Tarantool development patches archive
 help / color / mirror / Atom feed
From: Vladislav Shpilevoy <v.shpilevoy@tarantool.org>
To: Nikita Pettik <korablev@tarantool.org>,
	tarantool-patches@dev.tarantool.org
Subject: Re: [Tarantool-patches] [PATCH v2 15/16] box: introduce prepared statements
Date: Sat, 7 Dec 2019 00:18:05 +0100	[thread overview]
Message-ID: <dd020d5c-0934-9ba3-d7b5-4efc02d35c3f@tarantool.org> (raw)
In-Reply-To: <534c76888e033e2f37a93ee0f20a1b5ef806498d.1574277369.git.korablev@tarantool.org>

Thanks for the patch!

See 7 comments below.

On 20/11/2019 22:28, Nikita Pettik wrote:
> This patch introduces local prepared statements. Support of prepared
> statements in IProto protocol and netbox is added in the next patch.

◆ **DATA EXCERPT**:
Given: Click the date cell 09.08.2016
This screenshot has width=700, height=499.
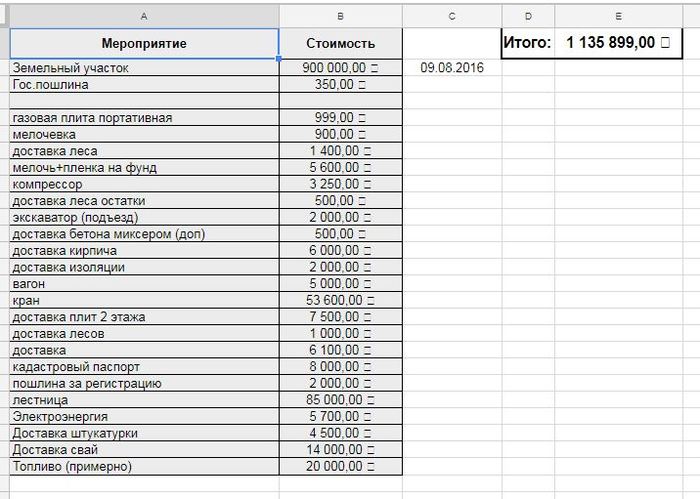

◆ **WHAT YOU WILL DO**:
1. According to the patch review email, where is support of prepared statements in the IProto protocol and netbox added?
2. Retype the patch review email from "Tarantool development patches" to "for the patch!".
3. Continue the patch review email from the point where it stops.

◆ **ANSWERS FOR THIS EXERCISE**:
1. In the next patch.

2.
Tarantool development patches archive
 help / color / mirror / Atom feed
From: Vladislav Shpilevoy <v.shpilevoy@tarantool.org>
To: Nikita Pettik <korablev@tarantool.org>,
	tarantool-patches@dev.tarantool.org
Subject: Re: [Tarantool-patches] [PATCH v2 15/16] box: introduce prepared statements
Date: Sat, 7 Dec 2019 00:18:05 +0100	[thread overview]
Message-ID: <dd020d5c-0934-9ba3-d7b5-4efc02d35c3f@tarantool.org> (raw)
In-Reply-To: <534c76888e033e2f37a93ee0f20a1b5ef806498d.1574277369.git.korablev@tarantool.org>

Thanks for the patch!

3.
> 
> Prepared statement is an opaque instance of SQL Virtual Machine. It can
> be executed several times without necessity of query recompilation. To
> achieve this one can use box.prepare(...) function. It takes string of
> SQL query to be prepared; returns extended set of meta-information
> including statement's string, parameter's types and names, types and
> names of columns of the resulting set, count of parameters to be bound.
> Lua object representing result of :prepare() invocation also features method
> :execute(). It corresponds to box.execute(stmt.sql_str), i.e. automatically
> substitutes string of prepared statement to be executed. Statements are
> held in prepared statement cache - for details see previous commit.
> After schema changes all prepared statement located in cache are
> considered to be expired - they are re-prepared automatically on demand.
> It is worth noting that box.execute() always attempts at finding
> statement to be executed in prepared statement cache. Thus, once statement
> is prepared, both box.execute() and :execute() methods will execute
> already compiled statement.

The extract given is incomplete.